Large tag changes cause gateway problems

I have one large project that has about 17000 tags (too many, but I haven’t had a chance to go through and figure out which ones are needed and which ones aren’t). I was importing a CSV export of these tags today and keep running into problems. If an action takes a long time, including importing a big CSV or renaming a folder with a lot of tags under it, the gateway restarts.

I can’t remember if it was when importing or renaming the big folder, I did get an error, “GatewayException: Results for asynchronous rpc call were not received within the specified amount of time [60000 ms] for task ‘81d72eb9-1f50-4450-9249-5df8ecfef10e’”.

Also, in the logs, I find these lines:
ERROR | wrapper | 2013/08/16 16:56:52 | JVM appears hung: Timed out waiting for signal from JVM.
ERROR | wrapper | 2013/08/16 16:56:52 | JVM did not exit on request, terminated

I assume this is because the action is so big, it takes too long. Is there any way to increase this 60s timeout? I can’t find anything in the configuration settings on the gateway.

Hi,

It’s definitely a little bit stranger than just a “big operation”, since that restart is coming from the service wrapper, which manages the service, and also keeps an eye on the process. It’s basically saying that the process seems to be completely blocked. Due to how things generally work, I wouldn’t expect this from simply trying to insert a lot of tags.

The one exception, however, might be if the machine was only single core… like a vm with only one processor? What are the specs of the machine Ignition is running on?

The other potentially useful thing to do would be to launch the GCU, and try to click the “thread dump” button while the large operation was in progress, right before the restart.
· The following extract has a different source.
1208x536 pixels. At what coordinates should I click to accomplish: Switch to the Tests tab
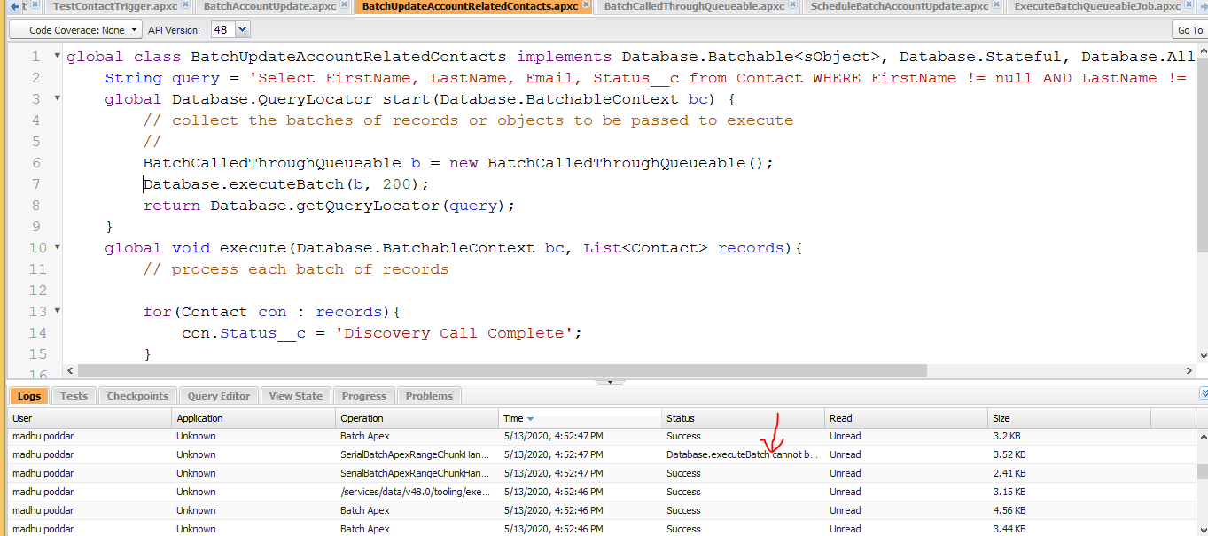pos(74,395)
This may show us exactly where the hold up is.

Regards,

This is on a virtualized machine with 1 CPU and 1G of memory. Does that make a difference?

This is probably premature. I'm planning to upgrade to 7.5.10 or 7.6.x soon and probably should have waited until after that to post this.

That does matter. It’s under our minimum recommended specs for real hardware (dual-core, 2gb ram), and on top of that it’s virtualized which is always slower.

Hi,

Yes, the single core ends up getting blocked by the changes, and can’t respond to the monitoring process, which ends up causing it to thing that the gateway is “dead”. You should see if perhaps you can allocate another core at least.